Forum Discussion
Well, whatever you see in the area report is an inaccurate estimation of resource utilization, and is just supposed to give you an idea of whether your kernel is going to fit on the FPGA or not. In fact, in Quartus v17.1 a new message has been added to the compiler's output that explicitly says so. The numbers in acl_quartus_report.txt are the final post-place-and-route area and timing results which are 100% accurate. The early estimation, which is based on some model Altera has developed, is required since the compilation and place and route might take a couple of hours and people generally cannot wait so long just to see if their kernel is going to fit on the device. However, the accuracy is low since modelling area utilization on FPGAs is not easy. There is one exception and that is DSP utilization; DSP utilization in the area report is accurate because modelling that is easy. The only possible source of discrepancy is if your BSP is reserving some DSPs but not using them, which will be counted in the area report but not the final report. In this case, the number of DSPs that are actually used will be equal to the number of DSPs reported in the area report minus the number of DSPs reserved by the BSP.
The operating frequency you see in acl_quartus_report.txt is the final real Fmax.

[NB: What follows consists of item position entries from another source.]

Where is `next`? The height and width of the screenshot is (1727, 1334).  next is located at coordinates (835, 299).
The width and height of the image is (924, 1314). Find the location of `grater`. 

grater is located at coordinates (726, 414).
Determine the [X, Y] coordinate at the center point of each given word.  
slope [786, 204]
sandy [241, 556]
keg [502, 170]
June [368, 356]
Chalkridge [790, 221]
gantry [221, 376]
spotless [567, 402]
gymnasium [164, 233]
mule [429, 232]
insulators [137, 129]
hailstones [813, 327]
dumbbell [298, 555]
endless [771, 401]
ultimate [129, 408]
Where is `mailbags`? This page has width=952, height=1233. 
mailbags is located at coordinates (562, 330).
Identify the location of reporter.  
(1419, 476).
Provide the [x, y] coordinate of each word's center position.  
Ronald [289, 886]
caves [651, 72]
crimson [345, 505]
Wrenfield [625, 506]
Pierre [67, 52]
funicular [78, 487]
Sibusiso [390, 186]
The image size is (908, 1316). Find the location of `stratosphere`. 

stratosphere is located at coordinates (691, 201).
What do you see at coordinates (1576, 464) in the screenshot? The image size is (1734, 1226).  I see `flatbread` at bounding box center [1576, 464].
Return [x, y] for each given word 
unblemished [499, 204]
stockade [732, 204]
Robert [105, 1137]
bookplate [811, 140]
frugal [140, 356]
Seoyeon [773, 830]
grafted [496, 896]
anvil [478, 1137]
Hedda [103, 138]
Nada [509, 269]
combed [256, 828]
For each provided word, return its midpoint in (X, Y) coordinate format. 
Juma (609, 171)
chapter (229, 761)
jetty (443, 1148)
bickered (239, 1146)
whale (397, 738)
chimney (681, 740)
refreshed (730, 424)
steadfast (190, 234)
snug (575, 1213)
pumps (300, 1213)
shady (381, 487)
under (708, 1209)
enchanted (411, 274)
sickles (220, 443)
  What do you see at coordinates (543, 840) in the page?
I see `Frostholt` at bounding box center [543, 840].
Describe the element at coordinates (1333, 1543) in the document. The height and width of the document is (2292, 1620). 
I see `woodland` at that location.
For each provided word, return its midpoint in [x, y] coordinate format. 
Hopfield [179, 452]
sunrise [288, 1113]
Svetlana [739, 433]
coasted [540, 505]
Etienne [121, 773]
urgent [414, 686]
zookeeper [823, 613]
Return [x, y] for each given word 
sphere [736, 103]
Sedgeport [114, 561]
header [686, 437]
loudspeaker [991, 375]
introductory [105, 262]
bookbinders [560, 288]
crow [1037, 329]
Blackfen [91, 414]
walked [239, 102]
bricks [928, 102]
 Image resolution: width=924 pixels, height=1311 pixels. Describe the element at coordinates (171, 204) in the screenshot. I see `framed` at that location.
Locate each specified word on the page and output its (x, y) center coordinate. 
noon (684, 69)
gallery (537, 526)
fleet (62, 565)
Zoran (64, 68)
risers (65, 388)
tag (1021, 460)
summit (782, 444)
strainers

Fmax cannot be easily estimated, hence there is no estimation in the area report (in fact, there was one in the early versions of AOC but they removed it since it was extremely inaccurate). Regarding latency, if you add up the latency of the different blocks in your kernel, you will get the minimum latency of the pipeline. The actual latency is always higher due to stalls from external memory and channel operations. Furthermore, since the latency of each block is for one loop iteration (single work-item kernels) or one work-item (NDRange kernels), if you want to get an estimation of minimum run time, you should multiply the latency of each block with its loop trip count or number of work-items that traverse it.